Warning: A settlement allocator that produces clean category totals can still be unusable if it conflicts with the settlement agreement’s payment language or ignores required third-party obligations. In North Dakota, those inconsistencies can create later accounting disputes even after dismissal.

What to verify

Before you rely on DocketMath’s /tools/settlement-allocator, verify the items that most directly change allocator outputs in North Dakota. Use this as a practical checklist to prevent allocation drift.

  • The governing rule or statute for the jurisdiction.
  • Any local rule overrides or administrative guidance.
  • Effective dates and whether amendments apply.

1) Confirm which “allocation basis” you’re using

In DocketMath, decide whether you’re allocating:

  • Gross settlement amount (then separately account for fees/costs), or
  • Net settlement amount (where fees/costs are already withheld)

These two approaches can produce different category numbers even when the total is the same.

Check that:

2) Verify the claim categories you’re allowed to allocate

North Dakota-specific outcomes can depend on how damages are classified. A common failure point is using categories that don’t map cleanly to the pleaded basis of damages.

Verify:

3) Check third-party payment obligations that can “steal” from the allocatable pool

Allocator outputs are sensitive to liens, subrogation, or other repayment obligations because they reduce the residual plaintiff amount and can change the implied character of what remains.

For North Dakota files, confirm:

Note: If DocketMath shows a clean “Plaintiff Remaining” number but you later discover a third-party payee is still owed, you’ll need to re-run the allocation using updated obligation lines—otherwise category totals won’t reconcile with the payment distribution.

4) Ensure your settlement agreement and allocation document reconcile line-by-line

A strong allocator isn’t just numerically correct—it’s document-ready.

Verify:

5) Capture the dates and triggers that can affect reporting

Even if you only care about the allocation worksheet now, later reporting can hinge on timing and conditions.

Confirm:

These details matter because a component that appears “final” in the allocator may not be finalized for reporting until later.

Using DocketMath for North Dakota (inputs → outputs)

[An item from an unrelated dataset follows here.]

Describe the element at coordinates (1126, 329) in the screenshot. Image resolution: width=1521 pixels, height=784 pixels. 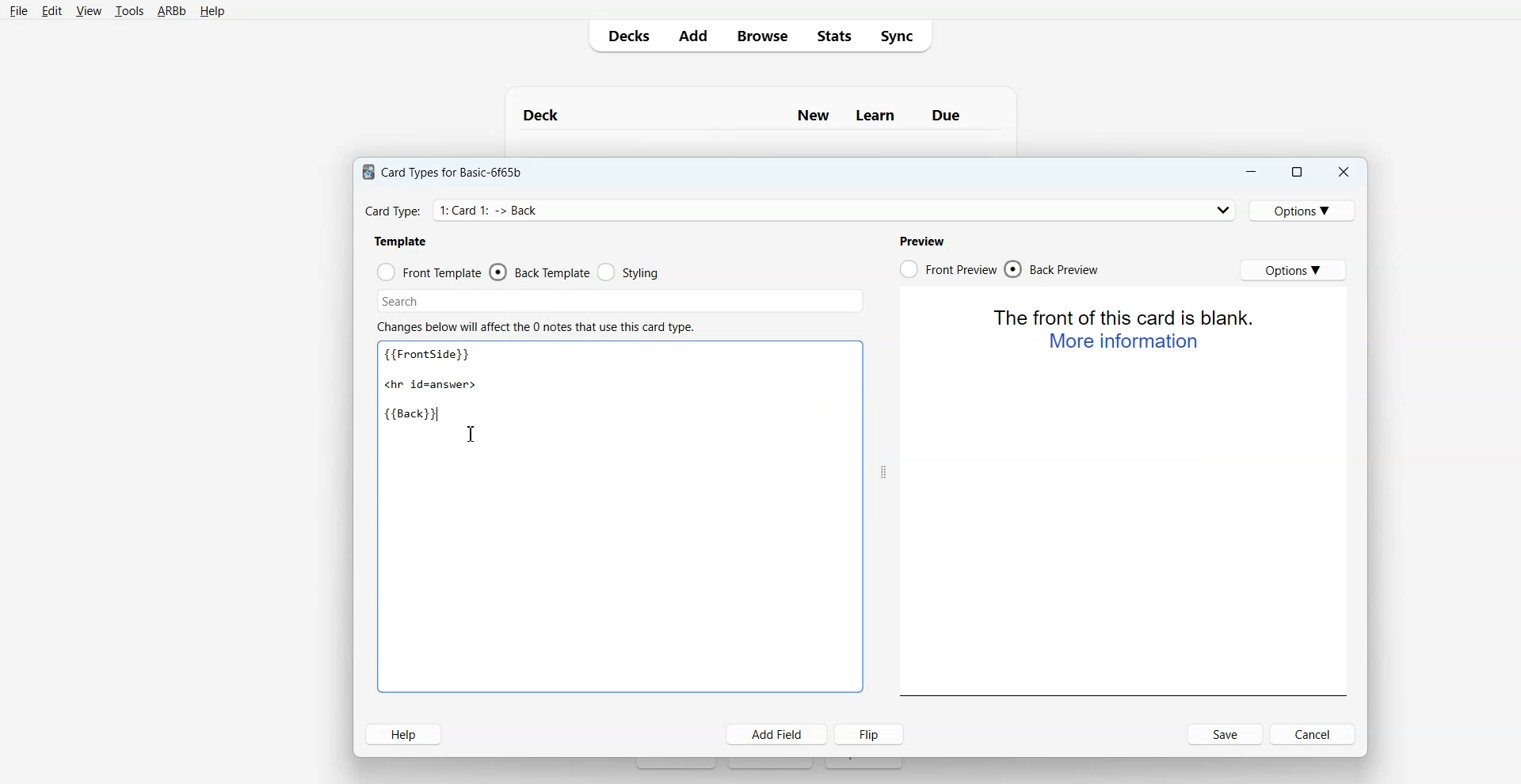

If you’re running DocketMath, the same tool can yield different results depending on how you input North Dakota-specific agreement details.

Typical workflow:

  1. Open /tools/settlement-allocator
  2. Enter:
    • Settlement total (gross or net—match the agreement)
    • Attorney fees/costs treatment (separate or deducted)
    • Category amounts (or let DocketMath allocate based on your provided percentages)
    • Any third-party obligations (payees and amounts)
  3. Review:
    • Category totals
    • “Remaining to plaintiff”
    • Consistency warnings (if your inputs conflict internally)

Practical impact examples:

  • If you switch from gross to net basis
    • DocketMath will change the category totals because fees/costs are either included in or excluded from the allocatable pool.
  • If you add a third-party obligation
    • DocketMath recalculates the residual plaintiff amount and may require you to re-allocate categories if you entered category totals as fixed dollar amounts.

Gentle reminder: this article is for planning and workflow support, not legal or tax advice. Settlement allocation requirements can vary by facts and documentation.

Sources and references

Start with the primary authority for North Dakota and confirm the effective date before relying on any output. If the rule has been amended, update the inputs and rerun the calculation.